■ Your instructions:
In the records below, find the line that contains "This screenshot has width=724, height=728.". Retype that line and all the lines after it through the end, leaving out the pictures.

(Screenshot grounding data)
◇ ◇ ◇ ◇ ◇ ◇ ◇

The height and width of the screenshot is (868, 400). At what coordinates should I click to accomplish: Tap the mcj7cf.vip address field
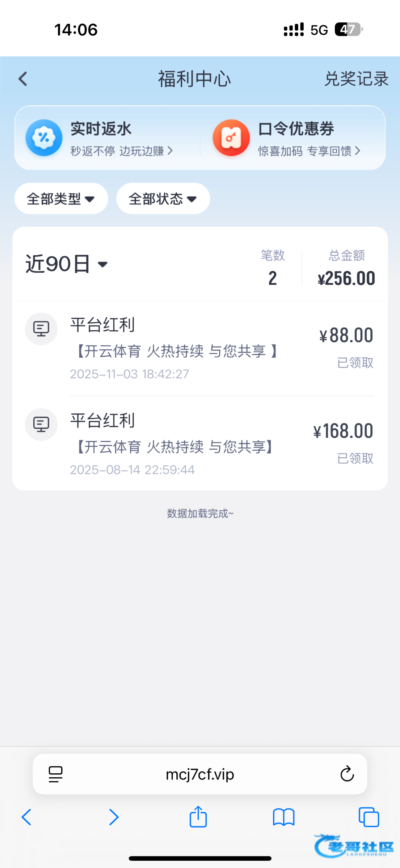click(x=200, y=774)
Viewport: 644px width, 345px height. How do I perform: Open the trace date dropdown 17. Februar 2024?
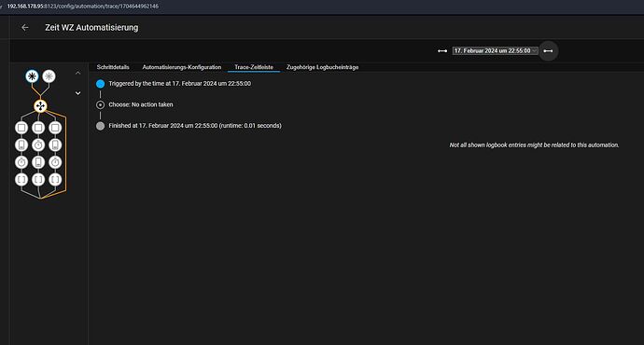[495, 51]
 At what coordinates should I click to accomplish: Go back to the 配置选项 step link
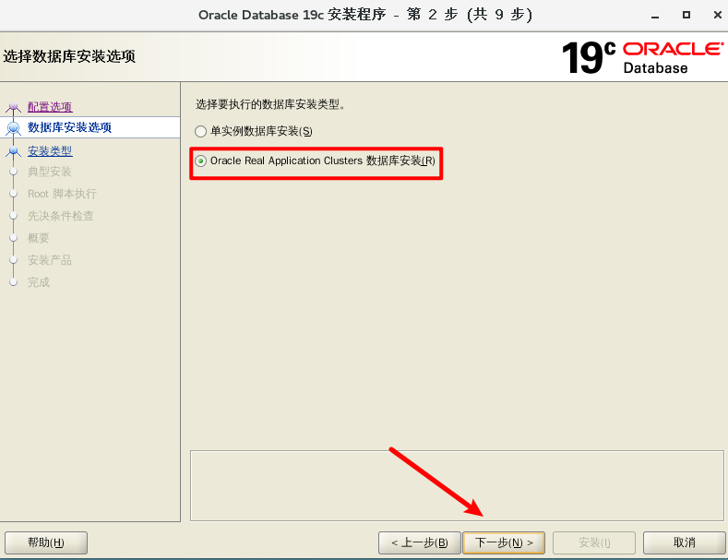pos(50,107)
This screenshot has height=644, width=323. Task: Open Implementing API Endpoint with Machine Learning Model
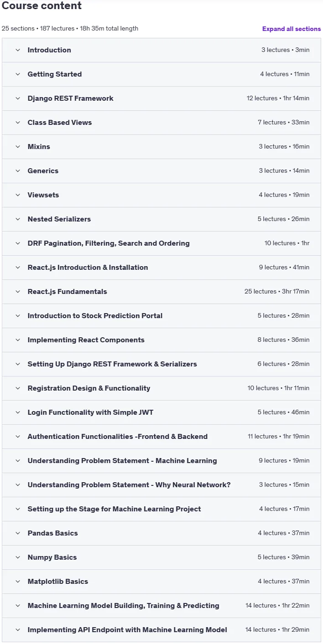click(162, 630)
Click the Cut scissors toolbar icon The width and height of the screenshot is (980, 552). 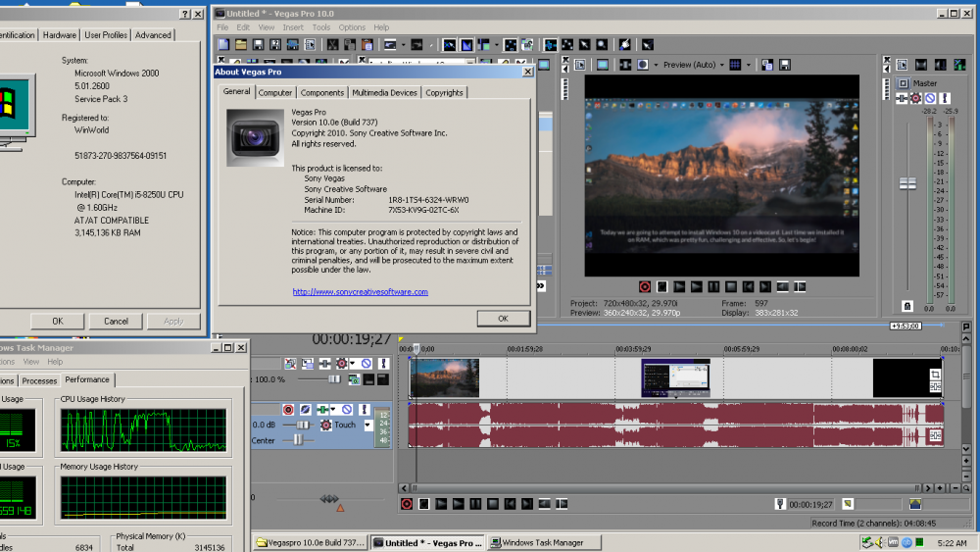[333, 44]
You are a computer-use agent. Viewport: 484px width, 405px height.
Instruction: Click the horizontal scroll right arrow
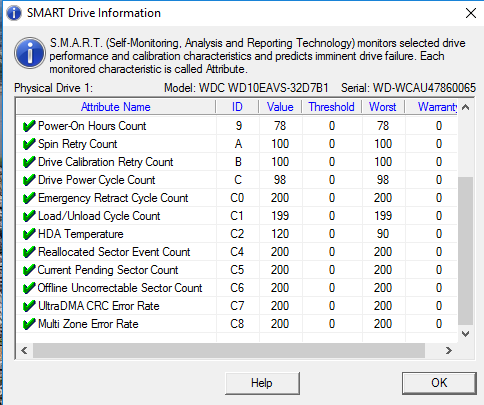tap(449, 351)
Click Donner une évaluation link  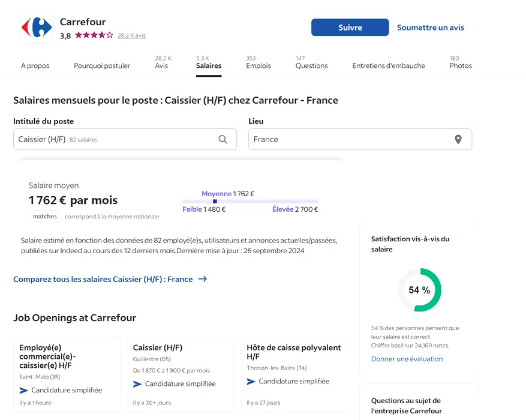407,359
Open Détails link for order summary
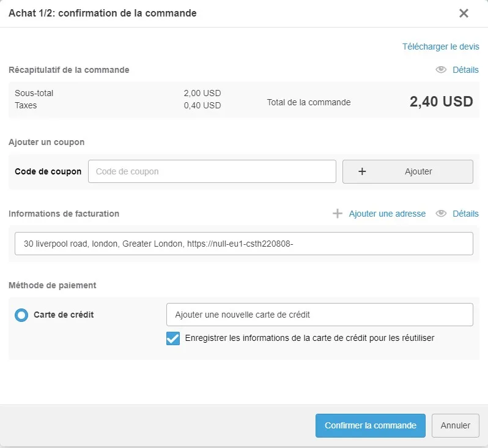This screenshot has height=448, width=488. tap(465, 70)
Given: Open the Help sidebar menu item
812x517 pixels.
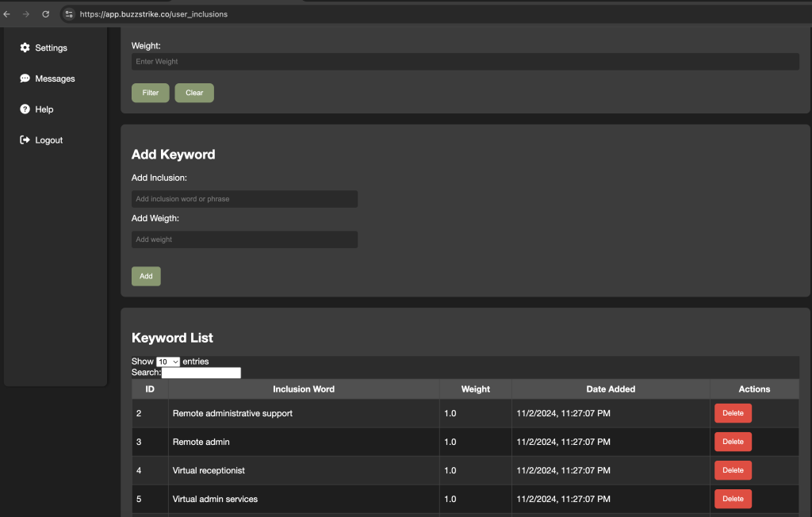Looking at the screenshot, I should [44, 109].
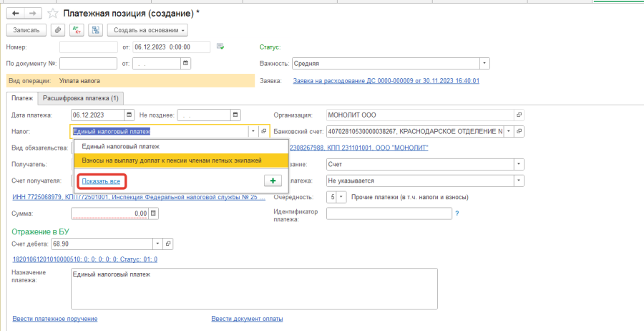Open the Создать на основании menu

[x=147, y=30]
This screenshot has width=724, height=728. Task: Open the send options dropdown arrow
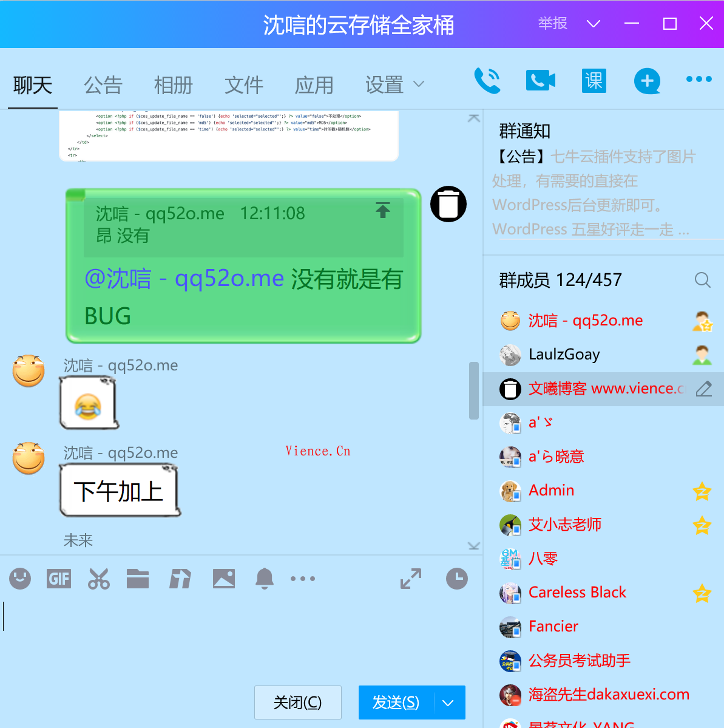448,702
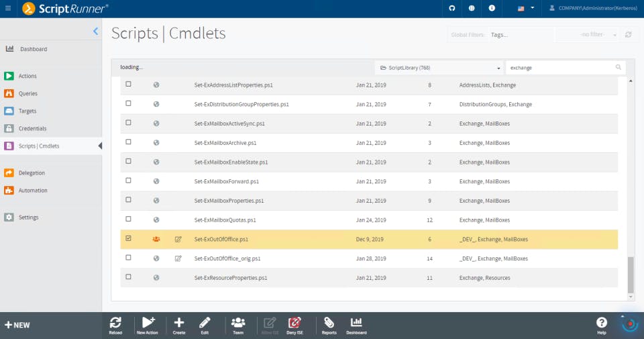Open the no filter dropdown

588,34
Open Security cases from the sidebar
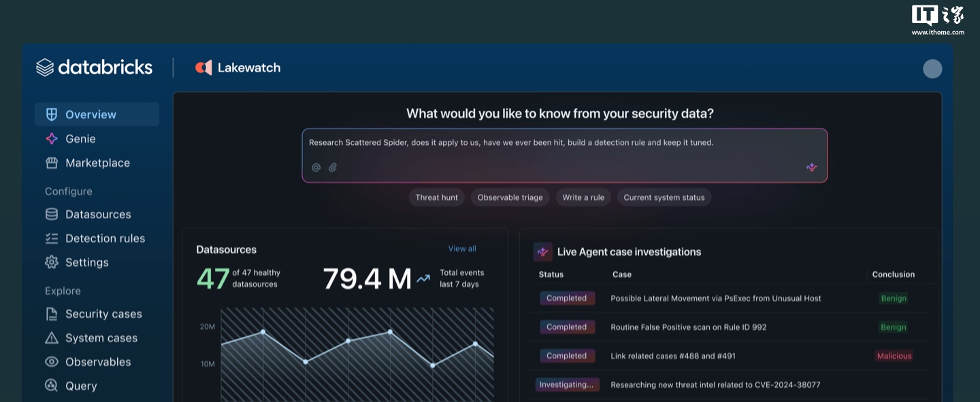The height and width of the screenshot is (402, 980). [103, 314]
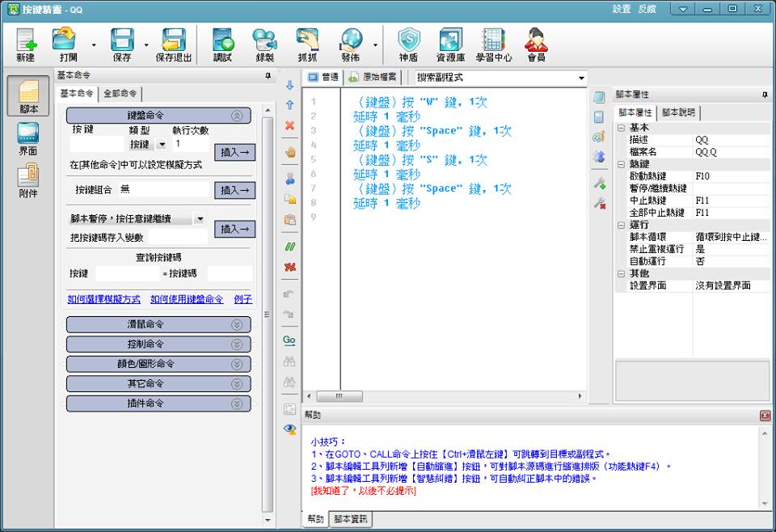Click 插入 button next to 按鍵組合

[x=234, y=190]
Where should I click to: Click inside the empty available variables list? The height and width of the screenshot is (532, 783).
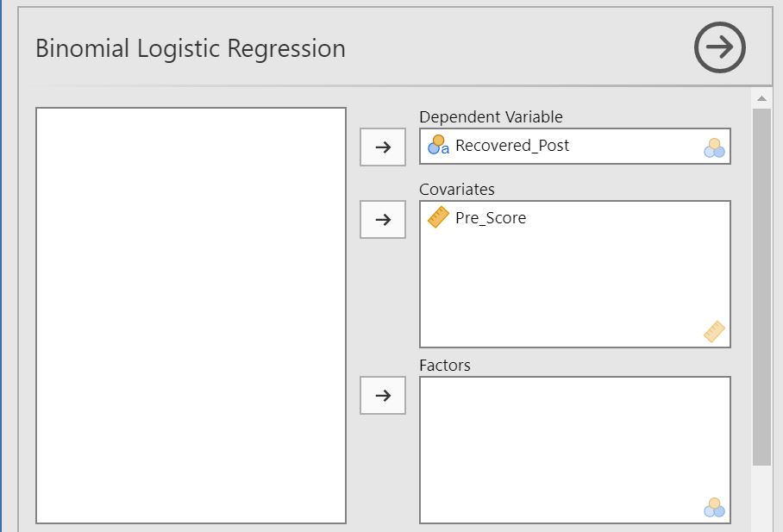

◇ ◇ ◇ ◇ ◇ ◇ ◇

■ Answer to this task:
This screenshot has width=724, height=728. Task: Open the send options dropdown arrow
448,702
Open the no filter dropdown

588,34
Open Security cases from the sidebar
The height and width of the screenshot is (402, 980). [103, 314]
Click 插入 button next to 按鍵組合

[x=234, y=190]
Where should I click to: Click inside the empty available variables list? The height and width of the screenshot is (532, 783).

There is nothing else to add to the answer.